Managing Hallux Rigidus In The Athlete
- Volume 17 - Issue 4 - April 2004
- 63939 reads
- 0 comments
Hallux rigidus is a painful and insidious condition that can lead to significant limitations in an athlete’s ability to perform. The condition is characterized by a limitation of motion in the first metatarsophalangeal joint (MTPJ), chiefly in the direction of dorsiflexion. This limitation of motion is caused by a reactive proliferation of bone along the dorsal aspect of the joint and is associated with painful, degenerative arthrosis of the first MTPJ.
There are an extensive number of conditions that can result in hallux rigidus (see “A Review Of Potential Hallux Rigidus Etiologies” below). Inflammatory conditions such as gouty, psoriatic or rheumatoid arthritis may lead to symptoms of pain and limitation of motion in the first MTPJ. Longstanding hallux valgus may also be associated with secondary degenerative joint changes.

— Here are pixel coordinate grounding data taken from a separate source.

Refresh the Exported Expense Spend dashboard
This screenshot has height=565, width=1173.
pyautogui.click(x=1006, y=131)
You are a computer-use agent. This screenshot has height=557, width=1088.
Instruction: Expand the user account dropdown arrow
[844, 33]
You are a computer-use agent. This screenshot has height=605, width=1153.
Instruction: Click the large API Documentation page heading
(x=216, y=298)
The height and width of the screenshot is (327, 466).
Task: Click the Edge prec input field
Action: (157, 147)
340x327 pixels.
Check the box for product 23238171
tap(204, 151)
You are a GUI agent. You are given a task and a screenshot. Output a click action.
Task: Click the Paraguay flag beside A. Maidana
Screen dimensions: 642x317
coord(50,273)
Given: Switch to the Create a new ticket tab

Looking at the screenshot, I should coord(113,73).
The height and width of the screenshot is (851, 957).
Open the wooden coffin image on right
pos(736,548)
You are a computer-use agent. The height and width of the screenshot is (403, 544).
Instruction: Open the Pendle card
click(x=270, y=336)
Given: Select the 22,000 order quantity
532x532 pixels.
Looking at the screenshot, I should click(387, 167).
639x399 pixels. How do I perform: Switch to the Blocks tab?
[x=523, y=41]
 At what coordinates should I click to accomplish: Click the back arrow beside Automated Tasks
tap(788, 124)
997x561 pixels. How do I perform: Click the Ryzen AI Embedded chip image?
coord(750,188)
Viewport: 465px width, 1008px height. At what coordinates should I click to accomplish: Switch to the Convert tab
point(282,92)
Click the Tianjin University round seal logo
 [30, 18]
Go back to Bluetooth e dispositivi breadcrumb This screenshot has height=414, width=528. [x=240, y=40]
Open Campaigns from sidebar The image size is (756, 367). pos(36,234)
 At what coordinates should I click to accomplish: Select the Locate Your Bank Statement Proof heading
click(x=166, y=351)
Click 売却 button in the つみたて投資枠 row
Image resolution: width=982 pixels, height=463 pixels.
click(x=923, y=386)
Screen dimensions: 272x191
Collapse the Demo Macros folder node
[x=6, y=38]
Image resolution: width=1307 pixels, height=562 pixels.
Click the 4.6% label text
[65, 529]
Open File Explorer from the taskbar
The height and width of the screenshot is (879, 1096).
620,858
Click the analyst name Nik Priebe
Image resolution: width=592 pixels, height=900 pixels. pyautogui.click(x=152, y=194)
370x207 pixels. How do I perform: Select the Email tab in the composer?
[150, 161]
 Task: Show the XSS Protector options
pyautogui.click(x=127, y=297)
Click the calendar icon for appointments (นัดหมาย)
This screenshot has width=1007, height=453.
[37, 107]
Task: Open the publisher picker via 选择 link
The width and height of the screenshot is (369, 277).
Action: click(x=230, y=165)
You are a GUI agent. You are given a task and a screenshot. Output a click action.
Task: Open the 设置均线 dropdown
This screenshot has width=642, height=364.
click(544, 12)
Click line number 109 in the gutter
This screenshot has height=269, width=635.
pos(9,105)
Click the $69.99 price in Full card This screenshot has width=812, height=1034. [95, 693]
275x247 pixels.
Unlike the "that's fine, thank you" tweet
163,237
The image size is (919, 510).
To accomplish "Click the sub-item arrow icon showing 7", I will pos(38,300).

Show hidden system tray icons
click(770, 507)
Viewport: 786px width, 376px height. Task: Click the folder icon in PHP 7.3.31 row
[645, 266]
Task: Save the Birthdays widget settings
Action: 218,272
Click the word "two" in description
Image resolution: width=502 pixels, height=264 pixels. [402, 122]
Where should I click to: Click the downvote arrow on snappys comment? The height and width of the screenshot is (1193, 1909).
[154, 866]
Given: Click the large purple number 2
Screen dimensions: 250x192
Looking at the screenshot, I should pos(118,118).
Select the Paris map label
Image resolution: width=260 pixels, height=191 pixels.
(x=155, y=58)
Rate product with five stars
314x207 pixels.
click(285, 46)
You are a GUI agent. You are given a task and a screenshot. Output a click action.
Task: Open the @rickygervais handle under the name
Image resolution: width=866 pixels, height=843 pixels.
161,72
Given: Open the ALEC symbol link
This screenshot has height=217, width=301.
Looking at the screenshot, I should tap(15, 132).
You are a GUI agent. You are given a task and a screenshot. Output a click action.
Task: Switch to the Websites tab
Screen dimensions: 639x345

Hallux rigidus typically presents as an isolated arthritis in the young adult without a systemic arthritic condition. This suggests the degenerative process is caused by some local pathologic alteration in the first MTPJ. Secondary joint degeneration may occur after a recognized traumatic event. Other theories suggest hallux rigidus is caused by extra strain on the first MTPJ in a pronated foot or by an elevated first metatarsal, resulting in a limitation of hallux dorsiflexion. In any case, the condition tends to be progressive.
Keep in mind that radiographic findings may be negative if the condition is early and mild. In more advanced cases, radiography may reveal joint space narrowing, osteophyte formation and loose bodies. Secondary degenerative changes in sesamoids are not uncommon.
Pain about the first MTPJ is the presenting symptom of patients who have hallux rigidus. The patient may or may not be aware of the limitation of joint motion. Given the limitation of dorsiflexion, patients may complain of increased difficulty with activities that require greater dorsiflexion demands, such as walking up an incline, squatting or running. Any activity that requires significant dorsiflexion of the first MTPJ results in painful impingement or jamming. Intolerance of significant heel height is common because of the requisite dorsiflexion of the first MTPJ required to fit into the shoe. You may note swelling around the joint and palpate a dorsal bony proliferation.